Co-cultured within a custom-engineered dextran-based Neuromatrix Hydrogel enriched with brain extracellular matrix (ECM) components and the basement membrane peptide mimic material Arginylglycylaspartic acid (RGD), the platform recreates key in vivo hallmarks: neuronal firing and connectivity, blood–brain barrier properties, myelination, multicellular crosstalk, and transcriptomic fidelity.
“Lesser-known cell types like astrocytes and microglia are key players in trophic support for neurons, as well as inflammatory mechanisms. Oligodendroglia, which you could split into oligodendrocytes and their precursor cells, are also very much involved in these regulatory mechanisms,” says Stanton.
And then we include endothelial cells and pericytes, which are two types of vascular cell types that are at the level of the capillaries. This is important because this is where the drug transport actually happens in the brain.
“You have this kind of vascular tree where you have these larger vessels that then narrow into thinner vessels. We have 400 miles of vessels in our brain.

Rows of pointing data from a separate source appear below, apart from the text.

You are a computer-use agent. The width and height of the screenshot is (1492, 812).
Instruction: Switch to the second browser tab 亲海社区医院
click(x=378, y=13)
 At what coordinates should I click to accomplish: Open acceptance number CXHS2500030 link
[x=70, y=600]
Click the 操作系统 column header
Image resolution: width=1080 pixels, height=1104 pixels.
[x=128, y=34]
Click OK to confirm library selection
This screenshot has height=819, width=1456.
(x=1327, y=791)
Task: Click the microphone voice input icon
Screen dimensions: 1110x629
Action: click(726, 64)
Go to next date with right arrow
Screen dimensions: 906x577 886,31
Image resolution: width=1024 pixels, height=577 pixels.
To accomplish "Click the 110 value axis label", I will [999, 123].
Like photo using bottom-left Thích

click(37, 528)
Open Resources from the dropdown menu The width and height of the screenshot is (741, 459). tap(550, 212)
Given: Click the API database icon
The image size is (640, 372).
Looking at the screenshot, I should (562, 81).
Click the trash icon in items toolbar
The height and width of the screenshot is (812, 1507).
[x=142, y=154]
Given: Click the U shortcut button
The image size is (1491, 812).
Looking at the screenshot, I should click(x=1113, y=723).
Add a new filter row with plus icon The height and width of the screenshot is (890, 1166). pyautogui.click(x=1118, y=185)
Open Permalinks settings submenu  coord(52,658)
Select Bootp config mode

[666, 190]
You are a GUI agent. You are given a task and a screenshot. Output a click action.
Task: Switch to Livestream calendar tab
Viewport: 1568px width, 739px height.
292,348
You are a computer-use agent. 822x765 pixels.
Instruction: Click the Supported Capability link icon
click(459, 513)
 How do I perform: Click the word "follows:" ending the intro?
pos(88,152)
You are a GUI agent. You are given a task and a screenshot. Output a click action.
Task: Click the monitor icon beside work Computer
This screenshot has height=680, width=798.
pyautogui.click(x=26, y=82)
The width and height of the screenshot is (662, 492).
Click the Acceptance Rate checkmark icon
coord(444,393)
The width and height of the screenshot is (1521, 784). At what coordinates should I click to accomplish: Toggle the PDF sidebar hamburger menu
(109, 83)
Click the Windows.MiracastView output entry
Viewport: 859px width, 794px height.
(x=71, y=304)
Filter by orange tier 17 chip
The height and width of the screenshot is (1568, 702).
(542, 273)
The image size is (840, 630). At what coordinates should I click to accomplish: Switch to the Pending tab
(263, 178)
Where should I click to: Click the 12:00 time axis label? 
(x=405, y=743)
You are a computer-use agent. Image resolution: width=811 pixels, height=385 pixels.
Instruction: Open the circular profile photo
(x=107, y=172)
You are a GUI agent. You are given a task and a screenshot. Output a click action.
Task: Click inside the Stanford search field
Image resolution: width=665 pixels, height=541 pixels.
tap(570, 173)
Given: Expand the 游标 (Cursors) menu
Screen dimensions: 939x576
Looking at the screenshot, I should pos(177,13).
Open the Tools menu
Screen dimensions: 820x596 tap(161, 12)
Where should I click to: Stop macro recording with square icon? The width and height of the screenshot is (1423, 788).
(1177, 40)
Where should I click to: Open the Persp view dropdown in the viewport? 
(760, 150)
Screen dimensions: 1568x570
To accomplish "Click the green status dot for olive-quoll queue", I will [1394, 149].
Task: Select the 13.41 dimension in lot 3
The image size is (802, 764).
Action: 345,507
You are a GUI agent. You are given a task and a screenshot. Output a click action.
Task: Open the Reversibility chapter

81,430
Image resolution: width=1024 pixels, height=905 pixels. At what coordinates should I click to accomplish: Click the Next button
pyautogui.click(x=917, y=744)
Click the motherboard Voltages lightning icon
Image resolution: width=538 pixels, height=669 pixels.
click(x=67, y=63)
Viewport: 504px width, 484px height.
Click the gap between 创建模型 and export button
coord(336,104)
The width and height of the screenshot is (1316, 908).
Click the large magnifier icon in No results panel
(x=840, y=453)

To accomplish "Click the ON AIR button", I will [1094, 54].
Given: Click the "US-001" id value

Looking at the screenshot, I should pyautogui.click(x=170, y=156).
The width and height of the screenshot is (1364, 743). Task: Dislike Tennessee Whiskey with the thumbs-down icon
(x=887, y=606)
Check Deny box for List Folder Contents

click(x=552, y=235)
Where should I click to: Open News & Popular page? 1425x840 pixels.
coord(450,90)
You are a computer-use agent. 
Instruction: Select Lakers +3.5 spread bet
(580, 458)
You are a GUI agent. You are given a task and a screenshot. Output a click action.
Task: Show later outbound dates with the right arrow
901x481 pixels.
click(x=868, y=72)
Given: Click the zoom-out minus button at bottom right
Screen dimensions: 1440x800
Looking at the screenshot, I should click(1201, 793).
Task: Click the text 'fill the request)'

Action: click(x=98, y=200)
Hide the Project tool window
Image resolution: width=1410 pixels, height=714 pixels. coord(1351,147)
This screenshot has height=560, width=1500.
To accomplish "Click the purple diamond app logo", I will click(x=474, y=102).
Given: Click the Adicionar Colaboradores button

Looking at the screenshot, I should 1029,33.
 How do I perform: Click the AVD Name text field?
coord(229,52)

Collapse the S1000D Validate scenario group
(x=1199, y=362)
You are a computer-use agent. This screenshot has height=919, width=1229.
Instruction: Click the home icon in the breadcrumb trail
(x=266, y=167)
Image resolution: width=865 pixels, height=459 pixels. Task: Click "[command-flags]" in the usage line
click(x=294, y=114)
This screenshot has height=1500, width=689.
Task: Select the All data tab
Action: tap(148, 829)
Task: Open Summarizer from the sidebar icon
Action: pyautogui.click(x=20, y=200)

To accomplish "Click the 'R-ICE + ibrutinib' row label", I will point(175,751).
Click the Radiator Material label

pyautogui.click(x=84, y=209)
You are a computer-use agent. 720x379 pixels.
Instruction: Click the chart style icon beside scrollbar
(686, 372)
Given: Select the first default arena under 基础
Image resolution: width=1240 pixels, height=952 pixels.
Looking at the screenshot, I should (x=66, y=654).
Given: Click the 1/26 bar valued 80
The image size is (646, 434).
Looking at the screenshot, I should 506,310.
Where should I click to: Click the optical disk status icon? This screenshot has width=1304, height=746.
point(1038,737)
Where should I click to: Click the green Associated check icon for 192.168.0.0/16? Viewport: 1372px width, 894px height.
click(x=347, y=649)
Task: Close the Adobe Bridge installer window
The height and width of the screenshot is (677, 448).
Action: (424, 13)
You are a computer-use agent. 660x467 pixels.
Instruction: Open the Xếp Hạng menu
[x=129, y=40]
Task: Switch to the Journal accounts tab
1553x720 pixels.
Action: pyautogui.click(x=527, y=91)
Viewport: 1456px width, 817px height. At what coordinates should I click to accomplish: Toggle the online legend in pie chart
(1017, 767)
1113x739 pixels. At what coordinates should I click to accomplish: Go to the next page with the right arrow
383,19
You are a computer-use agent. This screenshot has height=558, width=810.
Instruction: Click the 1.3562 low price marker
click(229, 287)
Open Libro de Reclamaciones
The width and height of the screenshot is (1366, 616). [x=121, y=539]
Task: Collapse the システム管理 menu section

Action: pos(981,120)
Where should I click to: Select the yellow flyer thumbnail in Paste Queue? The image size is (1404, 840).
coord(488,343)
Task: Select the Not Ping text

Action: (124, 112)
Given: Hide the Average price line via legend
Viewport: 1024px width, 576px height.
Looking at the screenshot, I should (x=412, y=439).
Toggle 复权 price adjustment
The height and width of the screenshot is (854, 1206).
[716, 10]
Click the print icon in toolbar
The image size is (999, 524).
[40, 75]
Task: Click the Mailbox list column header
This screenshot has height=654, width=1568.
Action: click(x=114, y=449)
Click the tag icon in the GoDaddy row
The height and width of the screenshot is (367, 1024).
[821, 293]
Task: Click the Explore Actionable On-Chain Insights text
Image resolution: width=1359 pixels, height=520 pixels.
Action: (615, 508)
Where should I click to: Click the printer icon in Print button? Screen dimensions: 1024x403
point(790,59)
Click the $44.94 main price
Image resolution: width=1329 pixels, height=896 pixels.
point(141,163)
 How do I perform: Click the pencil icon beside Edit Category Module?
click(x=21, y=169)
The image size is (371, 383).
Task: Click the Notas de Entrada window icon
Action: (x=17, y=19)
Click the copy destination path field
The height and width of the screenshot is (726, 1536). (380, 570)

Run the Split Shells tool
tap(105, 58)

And most of these are these little, tiny vessels that are actively providing nutrients, providing support to the tissue, to the whole organ.”
In short: miBrain is a fully integrated, iPSC-derived human brain model—with BBB, neurovascular units, myelinated neuronal networks, and immune components—purpose-built to accelerate mechanistic discovery and patient-specific insights in neurological disease.
Dissecting Alzheimer's Disease Pathology
Unlike traditional organoid systems that rely on co‑emergent cell fate specification, miBrains allow controlled integration of mature, lineage‑defined cell types, enabling mechanistic dissection of cell‑type–specific drivers of disease.
In an Alzheimer’s proof-of-concept, APOE4 miBrains show enhanced amyloid accumulation, tau phosphorylation, and astrocyte reactivity. Crucially, isolating astrocyte-specific APOE4 effects revealed that APOE4 astrocytes alone can trigger oxidative stress and tau pathology via microglial signaling, highlighting a previously obscured axis of glia–neuron dysfunction.
Encouraging Our Future Scientists
Stanton concluded with some positive words for our young scientists out there, “I want to encourage those interested in a path in science, women in STEM, and young people. When you think about how you want to spend your life, making the world better is the way to go. It's certainly not the fast track, but I think we need to help each other to really do what's going to be most meaningful and worth it in the end.”
Stanton also recommended dining at the nearby Harvard Gardens when you’re visiting Boston.